PlatformIO Compilation Process (pio run -v issue)

I’ve been trying to trace down a PIO build issue and I’ve run across something that I don’t understand. If I manually run the PIO’s compile command I come up with a different result than if PIO runs the compile itself. In other words, say I touch a single cpp file and run pio run -v it’ll compile that file and link it together and output the commands used. But if I compare the cpp object file that PIO generated with the one that I get from running pio run -v compile command manually I get a different object file. By different I mean the size might vary and/or the symbol table of the object file is different.

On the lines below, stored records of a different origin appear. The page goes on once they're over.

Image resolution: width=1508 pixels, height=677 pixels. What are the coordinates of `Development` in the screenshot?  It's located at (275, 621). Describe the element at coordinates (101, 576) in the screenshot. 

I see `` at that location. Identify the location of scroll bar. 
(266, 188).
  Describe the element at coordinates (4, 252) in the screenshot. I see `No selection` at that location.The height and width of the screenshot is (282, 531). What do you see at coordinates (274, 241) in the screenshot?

This is very consistent.

Is PIO modifying the object file once it’s compiled? Or is is the pio run -v not displaying the correct compile command.

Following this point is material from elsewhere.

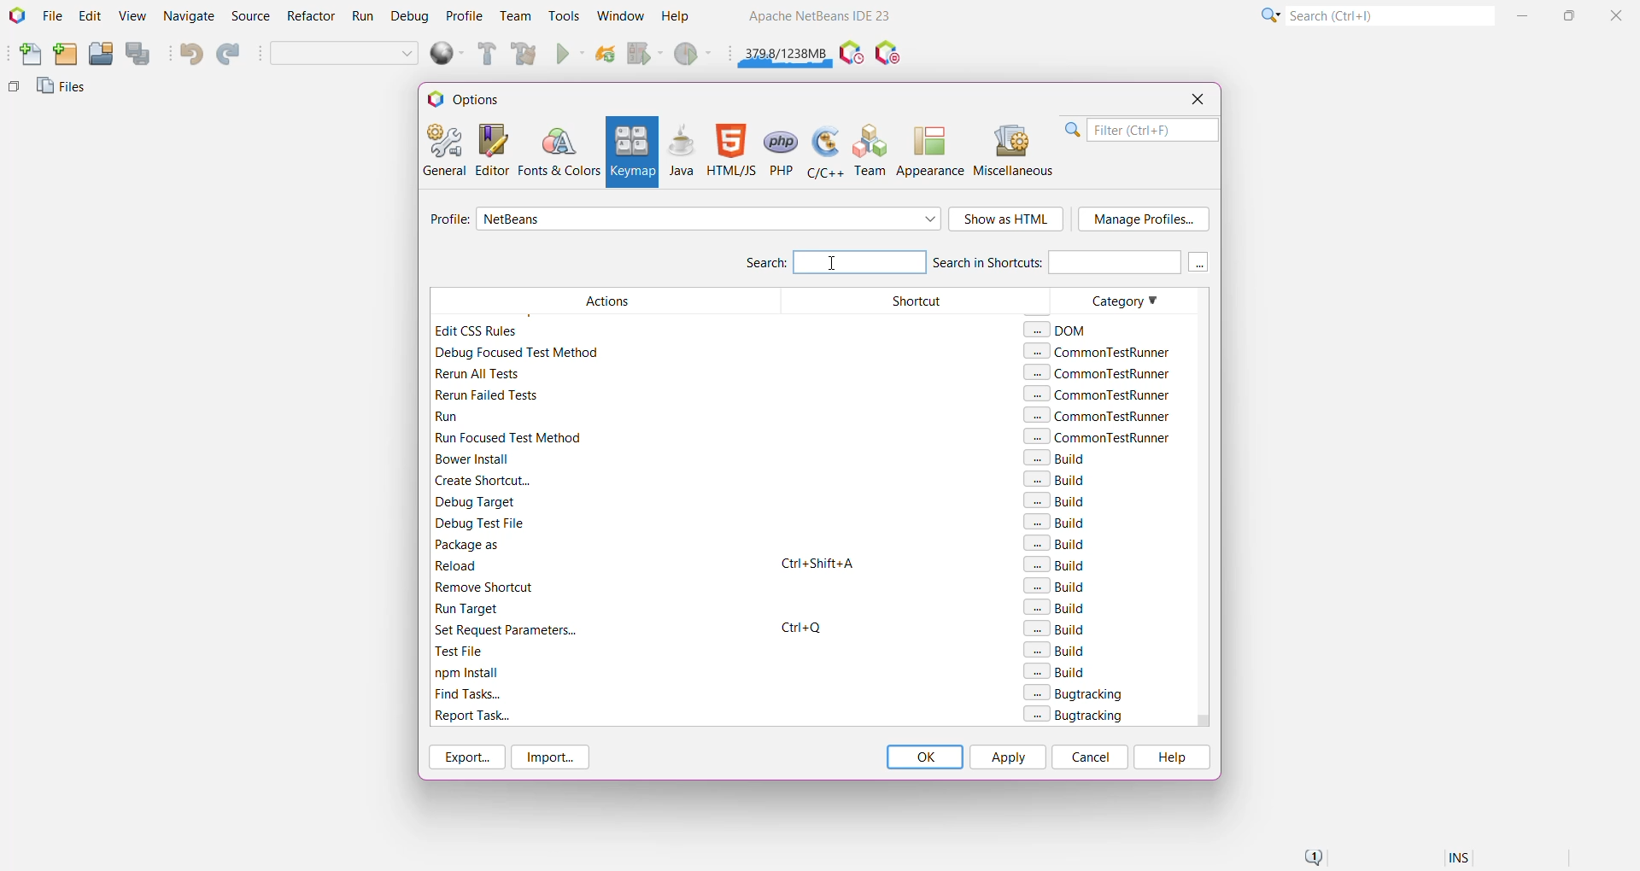  Describe the element at coordinates (930, 150) in the screenshot. I see `Appearance` at that location.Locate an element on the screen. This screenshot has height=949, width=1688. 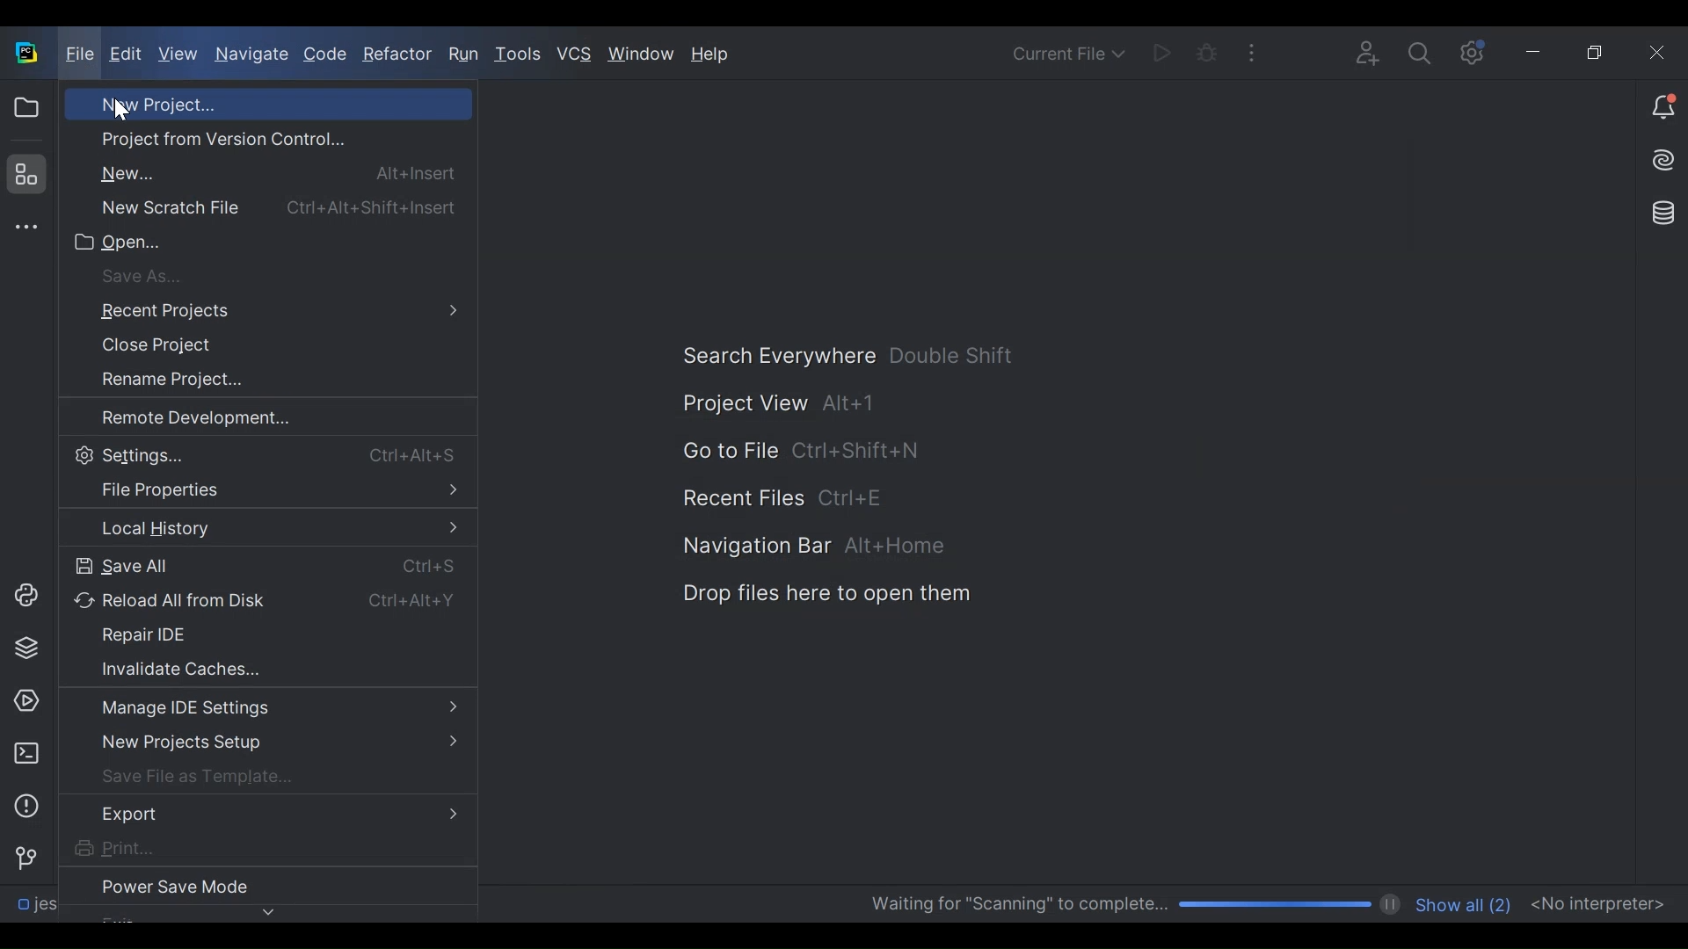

I have some evidence for the latter. Several times the output of pio run -v appears corrupted in that two of the compile flags are combined. For instance, -mcpu=cortex-m7 -mthumb comes out as -mcpu=cortex-m7-mthumb. When this problem occurs it’s always the same problem — combining compiler flags. Obviously, this isn’t the command that is being used internally since you’d get a compiler error.

I wish I could provide a simple test case but I haven’t been able to generate one yet. But I’ve been seeing this behavior off and on for several weeks now. In particular I would like to know why PIO generators different object files than if I run the commands manually. Any advice on how to debug this further?

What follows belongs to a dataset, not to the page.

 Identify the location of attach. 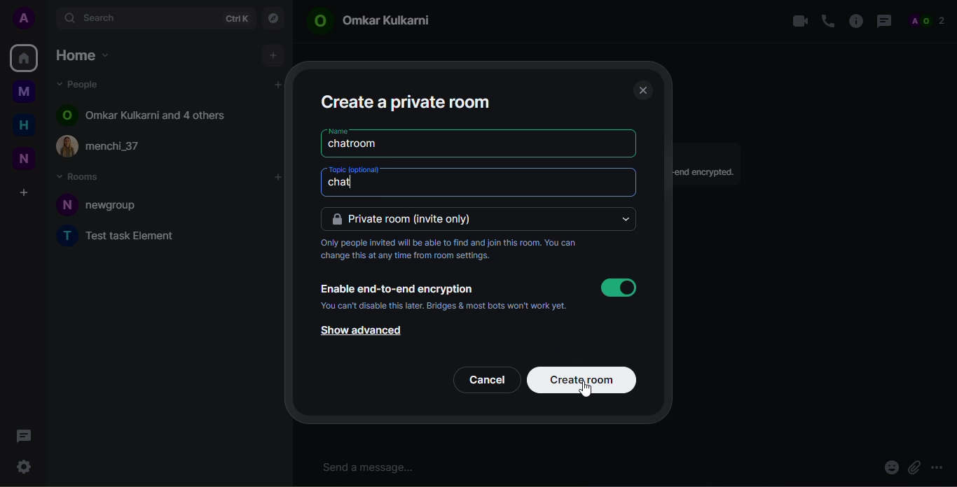
(913, 469).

Did you resolve this issue? Could you provide a simple project to reproduce this issue?

No I haven’t resolved this issue. And, unfortunately, I don’t have a simple project to show this.

But, perhaps, someone can answer the following.

  1. Are object files (.o) modified after they are created by the compiler that isn’t exposed by the pio run -v command? In other words, is there some magic happening in the background that isn’t shown by the pio run -v.

  2. Is there a way to see the build process in addition detail other than pio run -v?

No.

Maybe, dumping build environment will help?